• _INSTRUCCIONES_:
1/ Según el texto sobre la megacárcel de El Salvador, ¿cuántos hombres comparten una celda comunal?
2/ Prolonga el texto sobre la megacárcel de El Salvador a partir de su última oración.

• _FRAGMENTO DEL DOCUMENTO_:
··········

Si los reos tienen sed, toman su vaso de plástico y se sirven de uno de los dos bidones con agua potable que comparten en una celda comunal para 60 o 70 hombres.
Tatuados, aseados, rapados y uniformados de blanco impoluto con camisetas y pantalones cortos de algodón y unas sandalias tipo Crocs es la estética de los pandilleros una vez que entran a la cárcel y son separados de las armas, los aretes y su organización.
Están obligados a ser limpios y ordenados, y a mantener el lugar igual. Sin hacer bulla pasan los 1.440 minutos que tiene un día entre los barrotes de la megacárcel que el presidente de El Salvador, Nayib Bukele, mandó construir para los integrantes de bandas criminales a las que atribuye haber sembrado el país de miedo, inseguridad y muertes. Están allí condenados o en espera de juicio.
No pueden salir de su celda. Salvo que vayan a regulares exámenes médicos para los que esperan sentados en el suelo con las manos en la espalda con bridas. O que se unan a las sesiones de terapia, dirigidas por reos de confianza traídos de otras prisiones, en las que rezan, leen y estiran sus extremidades como si fuera una clase de yoga.

··········

• _DATOS BRUTOS_:
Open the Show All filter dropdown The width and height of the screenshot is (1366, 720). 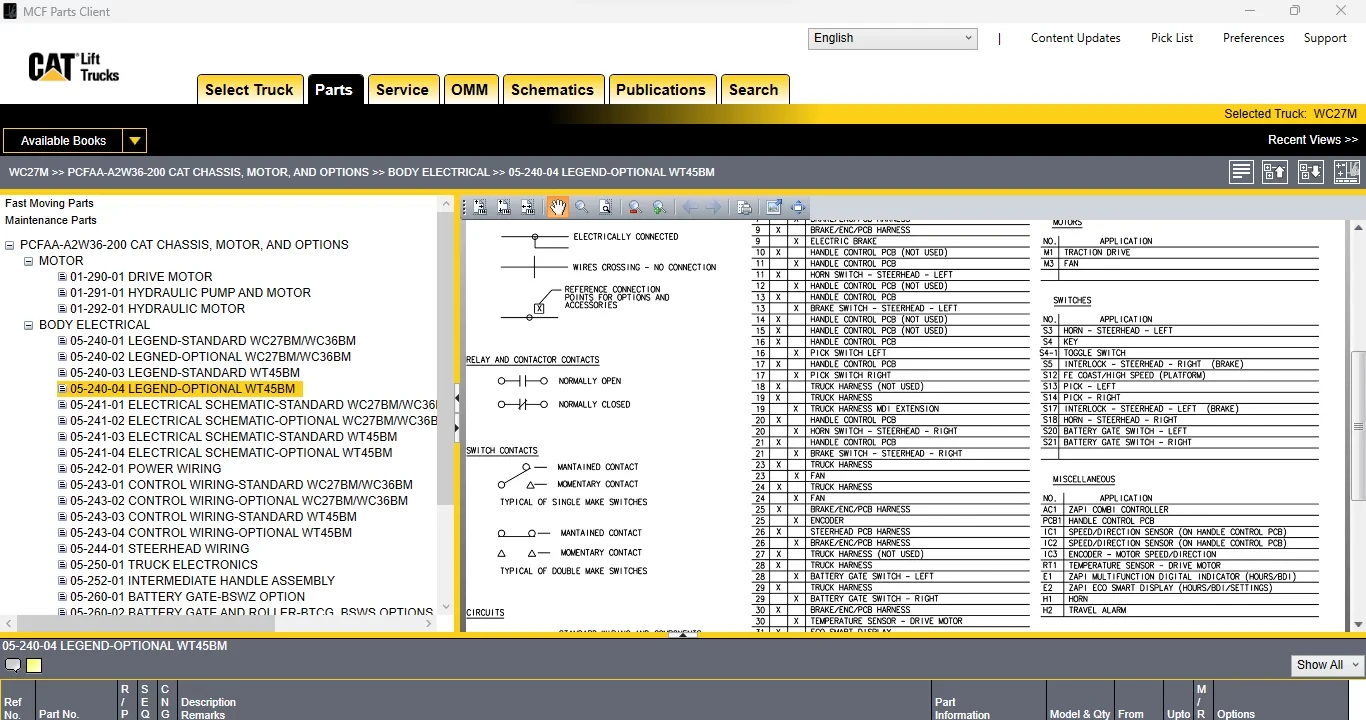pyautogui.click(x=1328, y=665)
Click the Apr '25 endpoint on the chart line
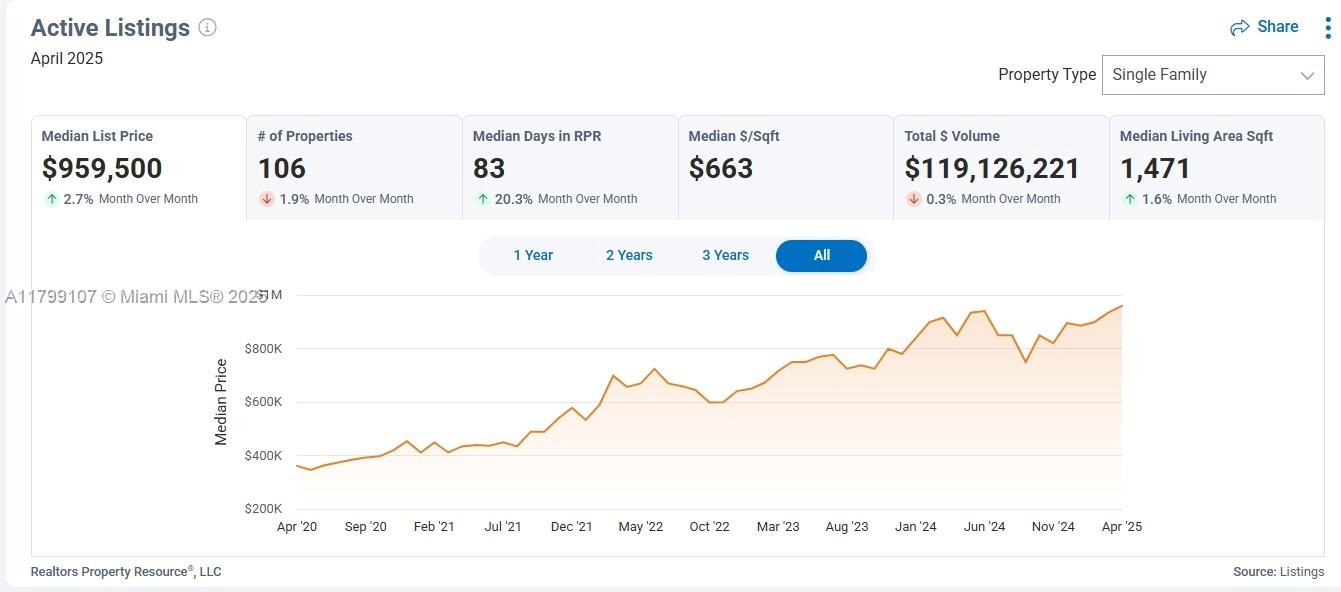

··········

• _RESULTADOS EN ORDEN_:
1/ Entre 60 y 70 hombres.

2/
Si quieren hacer ejercicio, correr o una serie de abdominales, tienen que buscar un hueco en la misma celda que solo dispone de dos piletas para bañarse, dos inodoros y los dos bidones de agua para beber. En filas de cinco literas metálicas y tres pisos duermen o pasan el día. Sin sábanas, mantas ni almohadas.
Menos es más en el Centro de Confinamiento del Terrorismo al que el gobierno salvadoreño llevó a un grupo de periodistas independientes y afines al ejecutivo para la primera visita permitida a las instalaciones. Allí no van nada más que los custodios. Ni los familiares de los reos tienen permitido el acceso.
“Aquí estamos pasándola, nos tratan bien, tenemos comida; no es lo que quisiéramos, pero comemos”, dijo a los periodistas Melvin Alexander Alvarado, de 34 años, “un soldado” de la pandilla Barrio 18 Sureños, al que le permitieron hablar con el grupo de visitantes.
Como una suerte de isla en medio de la nada, en un campo agreste que algún día estuvo sembrado de caña de azúcar, se erige la megaprisión. Una verdadera fortaleza a 74 kilómetros de San Salvador, en un perímetro perfilado por un muro de concreto de más de 11 metros de altura y 2,1 kilómetros de extensión protegido por alambradas electrificadas.
No hay señal telefónica a dos kilómetros a la redonda.
Para llegar, una sola carretera. Primer retén: dar el nombre y aparecer en la lista de permitidos. Segundo retén, ya con los vigilantes con la cara cubierta: identificación e indicaciones para estacionar el vehículo. Al gran portón metálico de entrada se llega caminando.
Una mujer recibe a los redactores, fotógrafos y camarógrafos en una sala con aire acondicionado. Como en los controles de aeropuerto, fuera carteras, llaves y cualquier otro objeto metálico de los bolsillos.